At the end of Brad DeLong's post "China and Economic Growth: Hoisted from the Archives:"
I consider that there are some today in Washington who look forward to a future in which China is in some sense America's "enemy" and that "national greatness" requires that the United States fight a new Cold War in Asia. There are those who work for Vice President Cheney's office who think that trade with China is a bad idea: it creates a pro-China lobby that will stop any attempts by the United States to slow down China's growth and acquisition of technology. Better, they think, to try to keep China as poor and barefoot as possible for as long as possible.
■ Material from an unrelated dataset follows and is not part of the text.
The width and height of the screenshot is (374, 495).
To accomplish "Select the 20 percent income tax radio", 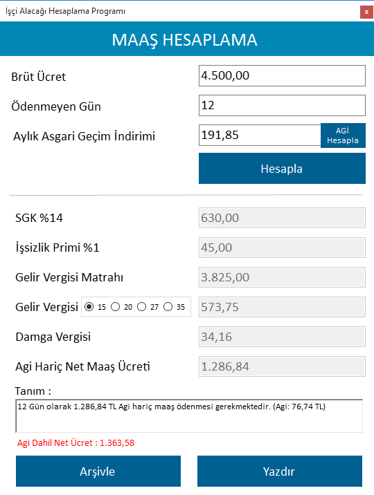I will 116,307.
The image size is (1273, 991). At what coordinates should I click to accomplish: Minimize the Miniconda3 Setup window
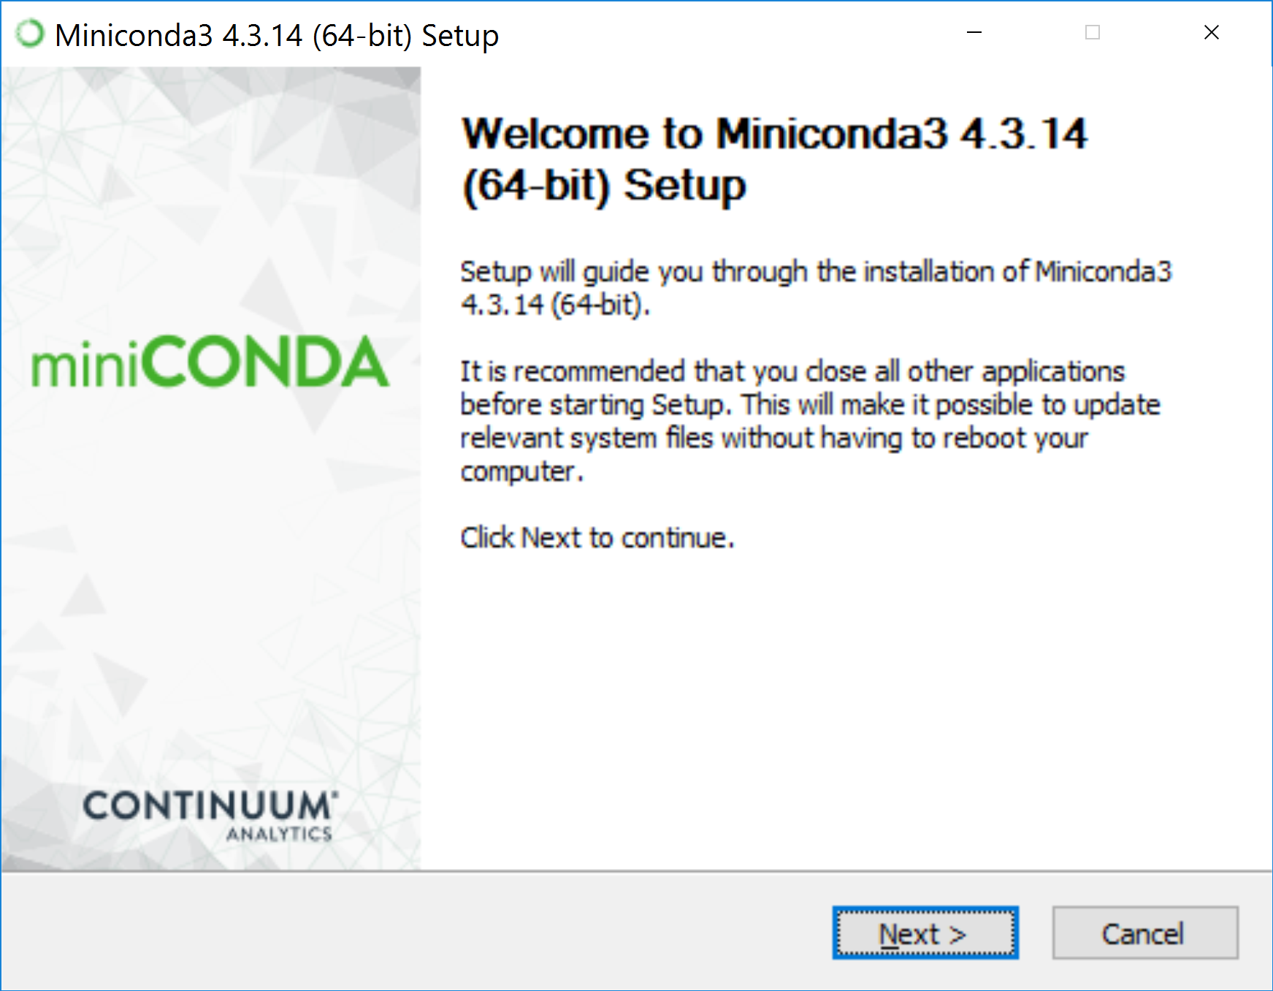point(974,33)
From my perspective, this is totally insane. In all likelihood, China a century from now will be a full-fledged post-industrial superpower whatever the policies of the United States. The national interest of the United Staets is to maximize the likelihood that that superpower will have a representative government presiding over a prosperous, open, and free society? The China policy of the Clinton administration was to try to do whatever we could to speed China's growth in the expectation that rapid economic growth would have greatly beneficial moral, sociological, and political consequences for the evolution of China. As sociologist Barrington Moore wrote two generations ago, those countries that crossed the bridge from agrarian to industrial civilization most easily and peaceully were those with a rapidly growing, prosperous middle class will be interested in liberty and opportunity. Such a rapidly-growing Chinese middle class would be a much more powerful force for prosperity, opportunity, freedom of thought, and representative government in China than a battalion of lecturing neoconservative think-tankers in Washington D.C. or a host of remotely-guided cruise missiles on U.S. warships based in Pearl Harbor.
Let's all try to keep the bicycle that is modern China moving forward as fast as we can.